====== Information

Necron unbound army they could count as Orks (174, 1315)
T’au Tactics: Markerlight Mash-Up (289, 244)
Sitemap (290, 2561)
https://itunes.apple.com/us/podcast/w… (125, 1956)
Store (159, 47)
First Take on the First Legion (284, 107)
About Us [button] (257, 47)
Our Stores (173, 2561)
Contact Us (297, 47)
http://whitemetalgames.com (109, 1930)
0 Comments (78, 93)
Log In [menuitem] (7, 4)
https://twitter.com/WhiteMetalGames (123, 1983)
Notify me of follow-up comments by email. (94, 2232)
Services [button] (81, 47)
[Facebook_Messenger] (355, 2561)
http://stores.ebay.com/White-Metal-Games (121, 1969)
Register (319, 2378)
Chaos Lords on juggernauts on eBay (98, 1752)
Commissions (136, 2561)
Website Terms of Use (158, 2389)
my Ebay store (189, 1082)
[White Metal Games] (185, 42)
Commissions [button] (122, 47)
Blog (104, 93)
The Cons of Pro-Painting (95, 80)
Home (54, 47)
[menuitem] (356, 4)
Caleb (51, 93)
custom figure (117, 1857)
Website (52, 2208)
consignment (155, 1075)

============

What to do: What are the lines from the one with "Commissions [button] (122, 47)" through the last line of the records above? Quote them exactly and add nothing.

Solution for this problem:
Commissions [button] (122, 47)
Blog (104, 93)
The Cons of Pro-Painting (95, 80)
Home (54, 47)
[menuitem] (356, 4)
Caleb (51, 93)
custom figure (117, 1857)
Website (52, 2208)
consignment (155, 1075)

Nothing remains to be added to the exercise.